**Task details:** Exclude all pictures. Then restate, word for word, the entries from the first line through the line that contains "مقاله ها (353, 48)".

**Data for this task:**
◆ ◆ ◆ ◆

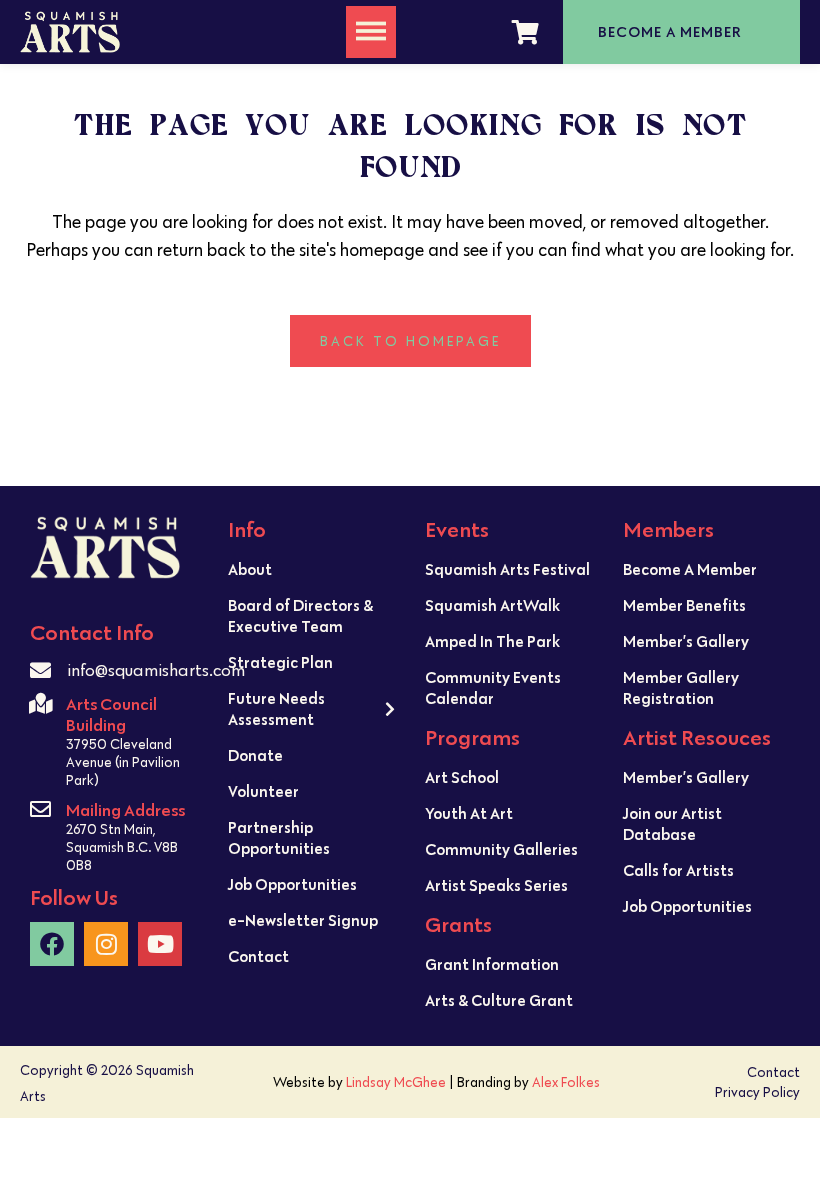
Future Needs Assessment (276, 708)
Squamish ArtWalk (492, 605)
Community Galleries (501, 849)
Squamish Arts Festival (507, 569)
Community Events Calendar (493, 687)
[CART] (525, 32)
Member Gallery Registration (681, 687)
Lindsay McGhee (396, 1082)
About (250, 569)
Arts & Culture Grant (499, 1000)
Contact (258, 956)
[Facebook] (52, 944)
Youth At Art (469, 813)
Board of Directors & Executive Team (300, 615)
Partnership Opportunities (279, 837)
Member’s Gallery (686, 641)
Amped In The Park (492, 641)
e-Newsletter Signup (303, 920)
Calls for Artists (678, 870)
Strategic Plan (280, 662)
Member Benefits (684, 605)
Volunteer (263, 791)
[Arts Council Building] (40, 703)
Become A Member (690, 569)
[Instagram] (106, 944)
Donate (255, 755)
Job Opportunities (292, 884)
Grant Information (492, 964)
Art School (462, 777)
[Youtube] (160, 944)
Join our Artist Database (672, 823)
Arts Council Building (111, 714)
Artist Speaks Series (496, 885)
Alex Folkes (566, 1082)
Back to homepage (410, 341)
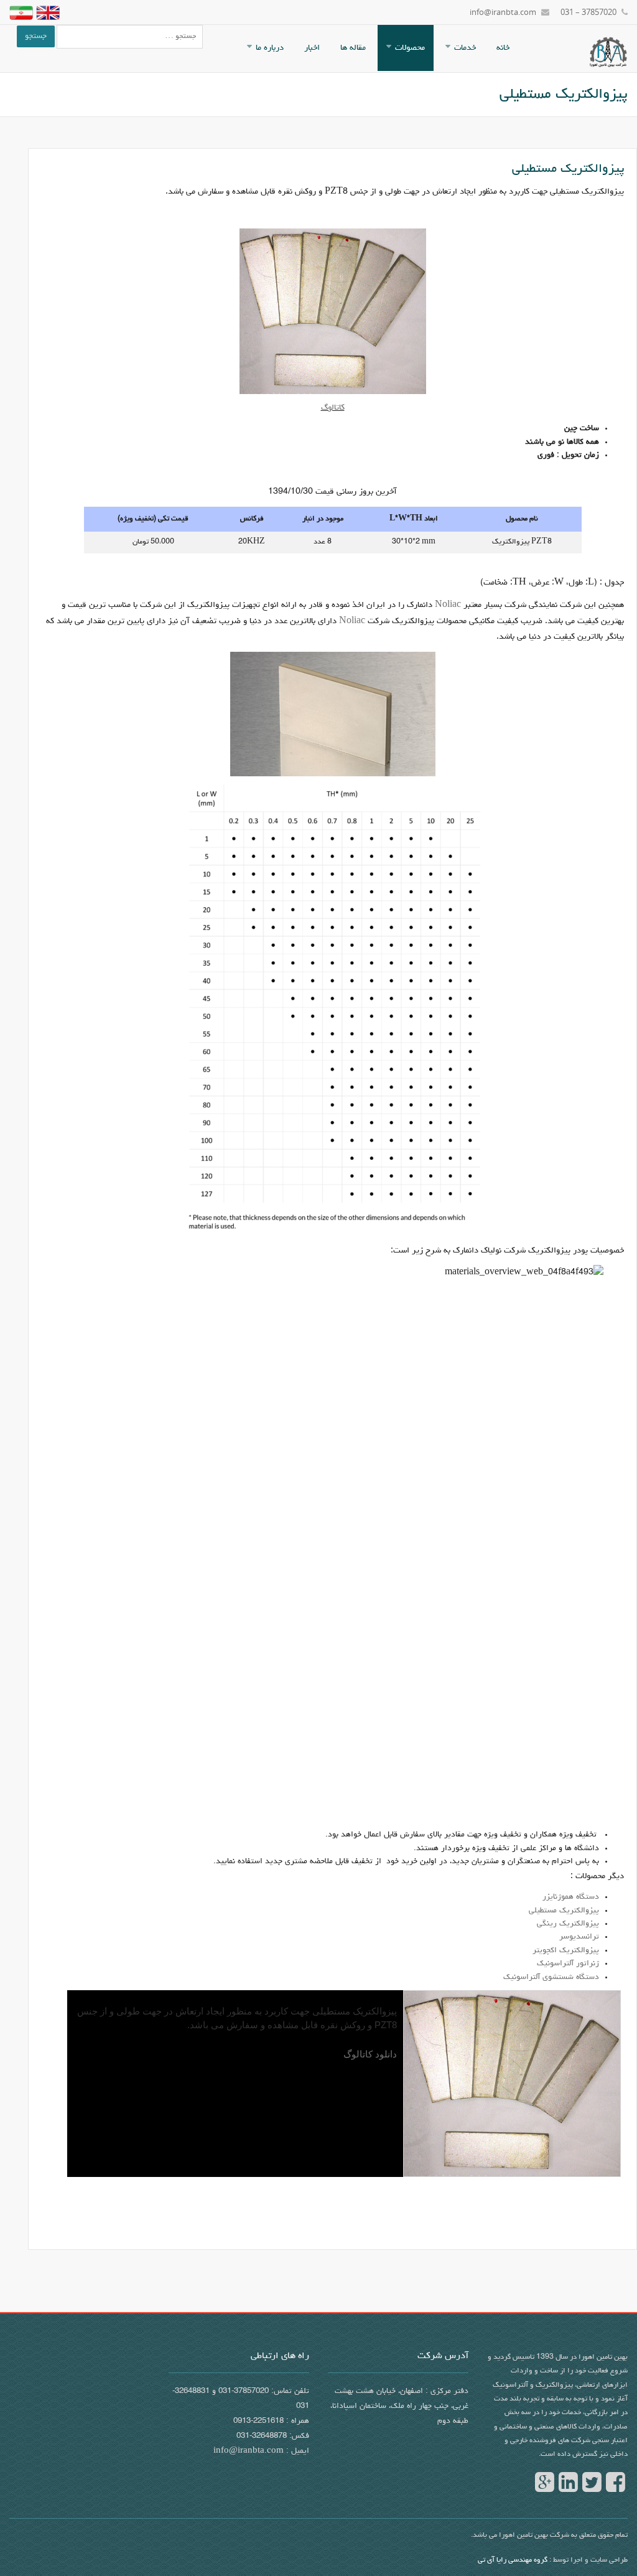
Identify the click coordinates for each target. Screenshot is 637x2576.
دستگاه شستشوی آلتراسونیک (551, 1977)
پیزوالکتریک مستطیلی (564, 1911)
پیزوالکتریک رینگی (568, 1924)
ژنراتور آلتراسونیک (568, 1963)
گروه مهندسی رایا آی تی (512, 2560)
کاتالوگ (333, 408)
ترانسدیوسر (579, 1937)
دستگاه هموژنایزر (570, 1897)
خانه (502, 48)
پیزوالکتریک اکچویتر (565, 1950)
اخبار (312, 48)
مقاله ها (353, 48)
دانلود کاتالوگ (370, 2054)
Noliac (448, 605)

◆ ◆ ◆ ◆

**Worked solution:**
Future Needs Assessment (276, 708)
Squamish ArtWalk (492, 605)
Community Galleries (501, 849)
Squamish Arts Festival (507, 569)
Community Events Calendar (493, 687)
[CART] (525, 32)
Member Gallery Registration (681, 687)
Lindsay McGhee (396, 1082)
About (250, 569)
Arts & Culture Grant (499, 1000)
Contact (258, 956)
[Facebook] (52, 944)
Youth At Art (469, 813)
Board of Directors & Executive Team (300, 615)
Partnership Opportunities (279, 837)
Member’s Gallery (686, 641)
Amped In The Park (492, 641)
e-Newsletter Signup (303, 920)
Calls for Artists (678, 870)
Strategic Plan (280, 662)
Member Benefits (684, 605)
Volunteer (263, 791)
[Arts Council Building] (40, 703)
Become A Member (690, 569)
[Instagram] (106, 944)
Donate (255, 755)
Job Opportunities (292, 884)
Grant Information (492, 964)
Art School (462, 777)
[Youtube] (160, 944)
Join our Artist Database (672, 823)
Arts Council Building (111, 714)
Artist Speaks Series (496, 885)
Alex Folkes (566, 1082)
Back to homepage (410, 341)
Identify the click coordinates for each target. Screenshot is 637x2576.
دستگاه شستشوی آلتراسونیک (551, 1977)
پیزوالکتریک مستطیلی (564, 1911)
پیزوالکتریک رینگی (568, 1924)
ژنراتور آلتراسونیک (568, 1963)
گروه مهندسی رایا آی تی (512, 2560)
کاتالوگ (333, 408)
ترانسدیوسر (579, 1937)
دستگاه هموژنایزر (570, 1897)
خانه (502, 48)
پیزوالکتریک اکچویتر (565, 1950)
اخبار (312, 48)
مقاله ها (353, 48)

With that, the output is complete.